課題 1: 記録のうち、「Given: Open username link 野比大雄」を含む行で始まり、記録の最後で終わる部分を、両端も含めてそのまま書き写してください。画像は含めないでください。

抜粋した文章:

AI ワークロードでセキュアブートを有効にする方法

2025年8月6日
Maciej Strzelczyk

Developer Programs Engineer

Aron Eidelman

Developer Relations Engineer, Security Advocate

※この投稿は米国時間 2025 年 7 月 19 日に、Google Cloud blog に投稿されたものの抄訳です。

組織が強力な GPU アクセラレータによるワークロードのデプロイを急ぐあまり、基本的なステップを見落とすことがあります。それは、システムが起動した瞬間からシステムの完全性を確保することです。

しかし、脅威アクターはこの点を見逃していません。ブートキットなどの高度なマルウェアでブートプロセスを標的とするケースが増えています。ブートキットは、従来のセキュリティ ソフトウェアが読み込まれる前に制御を奪い、最高レベルの権限を取得してデータを盗んだり、最も価値の高い AI モデルを破損させたりします。

重要な理由: サーバーの最も基本的なセキュリティ対策は、電源投入時に整合性を検証することです。セキュアブートと呼ばれるこのプロセスは、システムの主要な防御機能が起動する前にシステムを乗っ取ることができる、深層レベルのマルウェアを阻止するように設計されています。

セキュアブートは、Google Cloud の Shielded VM サービスの一部です。このサービスを使用すると、AI ワークロードを処理する VM を含む、Compute VM インスタンスの整合性を検証できます。初期起動後の変更を、追加のツールやイベント ドリブン ルールを使用せずに、すぐに追跡できるのは、この種の主要なクラウド サービスでは Google Cloud のみです。

結論: 組織はパフォーマンスのためにセキュリティを犠牲にする必要はありません。独自の GPU ドライバに署名するための明確で再現可能なプロセスが用意されているため、AI ワークロードを損なうことなくインフラストラクチャの基盤をロックダウンできます。

セキュアブート機能は追加料金なしで利用でき、GPU アクセラレーテッド マシンで セキュアブートを設定する新しい簡単な方法が追加されました。

課題 2:
セキュアブートについての文章を読み、次の問いに答えてください。
(a) セキュアブートは、Google Cloud のどのサービスの一部ですか。
(b) ブートキットは、何が読み込まれる前に制御を奪いますか。
(c) セキュアブート機能を利用するのに、料金はかかりますか。

与えられた記録:
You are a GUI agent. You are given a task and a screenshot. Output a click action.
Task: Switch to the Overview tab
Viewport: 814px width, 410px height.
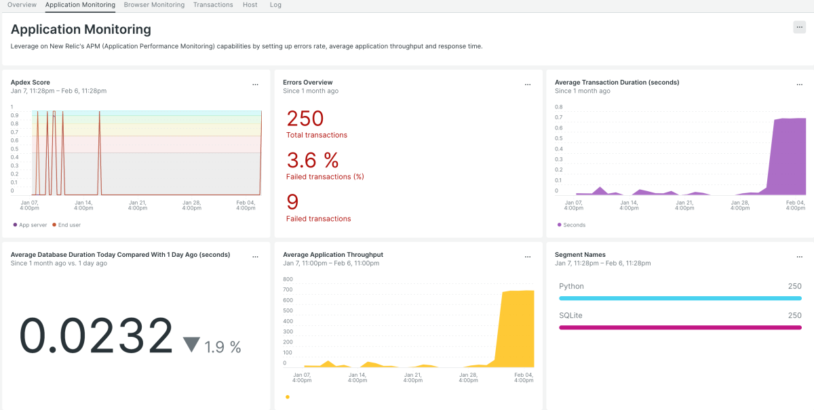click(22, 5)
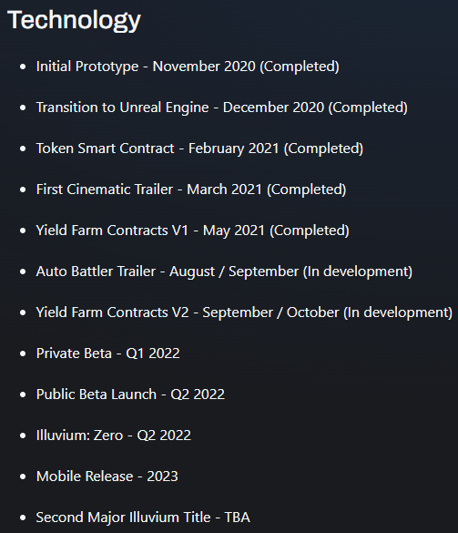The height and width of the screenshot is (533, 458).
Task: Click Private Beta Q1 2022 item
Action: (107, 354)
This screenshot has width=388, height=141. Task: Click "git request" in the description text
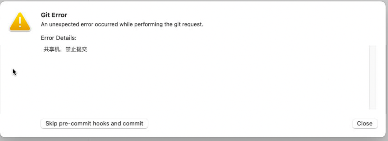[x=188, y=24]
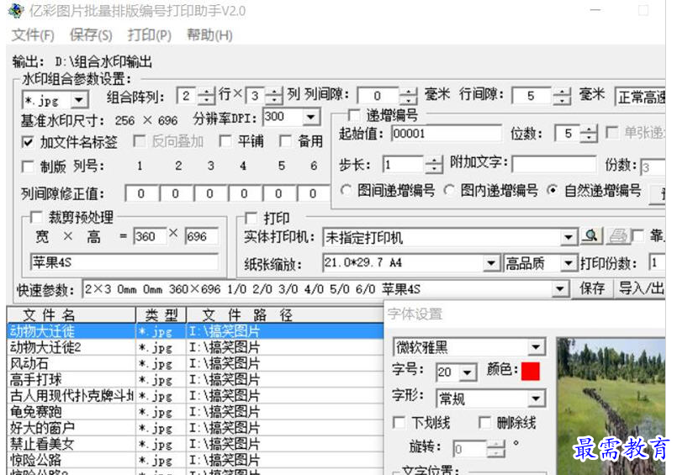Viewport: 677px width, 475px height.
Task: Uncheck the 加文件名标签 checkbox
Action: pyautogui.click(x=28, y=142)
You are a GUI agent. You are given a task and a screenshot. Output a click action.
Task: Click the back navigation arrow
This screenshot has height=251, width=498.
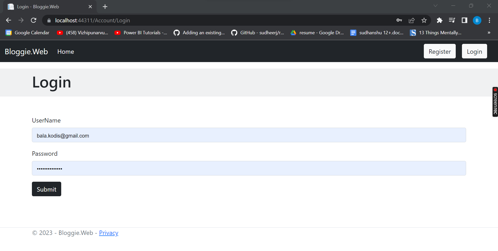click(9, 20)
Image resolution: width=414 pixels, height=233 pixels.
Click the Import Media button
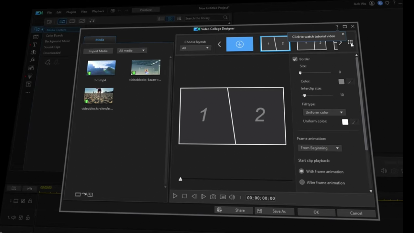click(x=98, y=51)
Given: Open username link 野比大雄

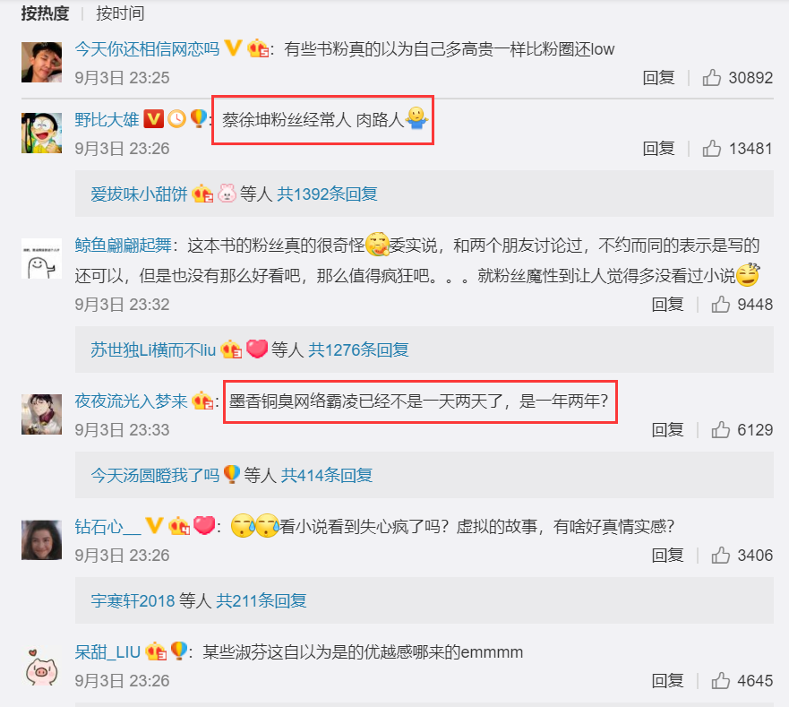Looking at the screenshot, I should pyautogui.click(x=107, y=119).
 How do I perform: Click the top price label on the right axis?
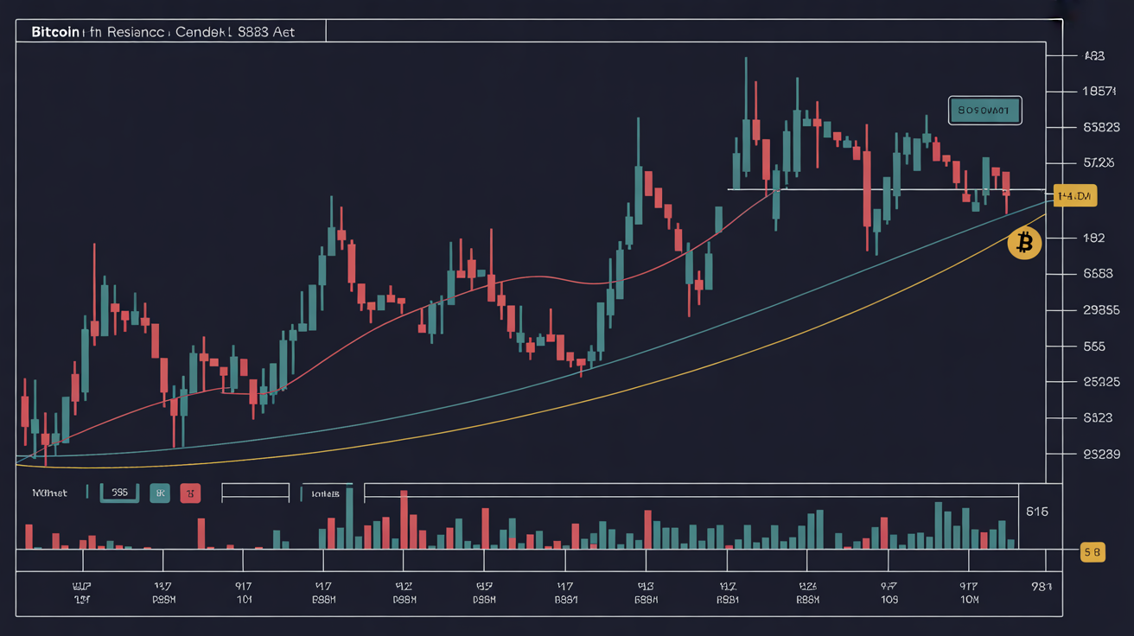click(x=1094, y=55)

期待される解答 1:
Given: Open username link 野比大雄

Looking at the screenshot, I should pyautogui.click(x=107, y=119).
 How do I perform: Click the top price label on the right axis?
click(x=1094, y=55)

期待される解答 2:
(a) Shielded VM サービス
(b) 従来のセキュリティ ソフトウェア
(c) かかりません。追加料金なしで利用できます。